- _ACTIVITY_: Repeat the records below word for word.

- _RECORD SET_:
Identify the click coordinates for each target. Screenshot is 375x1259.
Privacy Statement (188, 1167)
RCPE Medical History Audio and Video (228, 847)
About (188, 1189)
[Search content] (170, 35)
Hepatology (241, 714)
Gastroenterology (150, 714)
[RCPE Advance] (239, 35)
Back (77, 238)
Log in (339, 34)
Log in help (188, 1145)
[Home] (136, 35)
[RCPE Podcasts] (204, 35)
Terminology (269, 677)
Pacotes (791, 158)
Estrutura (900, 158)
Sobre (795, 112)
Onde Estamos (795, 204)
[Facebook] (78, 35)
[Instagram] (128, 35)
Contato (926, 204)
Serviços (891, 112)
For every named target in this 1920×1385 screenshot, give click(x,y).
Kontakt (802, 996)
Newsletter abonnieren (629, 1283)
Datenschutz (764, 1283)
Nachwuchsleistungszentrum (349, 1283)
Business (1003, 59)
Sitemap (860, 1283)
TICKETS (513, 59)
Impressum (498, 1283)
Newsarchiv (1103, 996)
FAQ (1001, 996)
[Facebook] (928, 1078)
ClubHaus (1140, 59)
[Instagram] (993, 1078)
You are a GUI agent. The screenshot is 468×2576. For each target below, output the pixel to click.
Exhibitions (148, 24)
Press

- _WRITTEN RESPONSE_:
Identify the click coordinates for each target. Screenshot is 375x1259.
Privacy Statement (188, 1167)
RCPE Medical History Audio and Video (228, 847)
About (188, 1189)
[Search content] (170, 35)
Hepatology (241, 714)
Gastroenterology (150, 714)
[RCPE Advance] (239, 35)
Back (77, 238)
Log in (339, 34)
Log in help (188, 1145)
[Home] (136, 35)
[RCPE Podcasts] (204, 35)
Terminology (269, 677)
Pacotes (791, 158)
Estrutura (900, 158)
Sobre (795, 112)
Onde Estamos (795, 204)
[Facebook] (78, 35)
[Instagram] (128, 35)
Contato (926, 204)
Serviços (891, 112)
For every named target in this 1920×1385 screenshot, give click(x,y).
Kontakt (802, 996)
Newsletter abonnieren (629, 1283)
Datenschutz (764, 1283)
Nachwuchsleistungszentrum (349, 1283)
Business (1003, 59)
Sitemap (860, 1283)
TICKETS (513, 59)
Impressum (498, 1283)
Newsarchiv (1103, 996)
FAQ (1001, 996)
[Facebook] (928, 1078)
ClubHaus (1140, 59)
[Instagram] (993, 1078)
You are a GUI agent. The screenshot is 468×2576. For each target below, output the pixel to click.
Exhibitions (148, 24)
Press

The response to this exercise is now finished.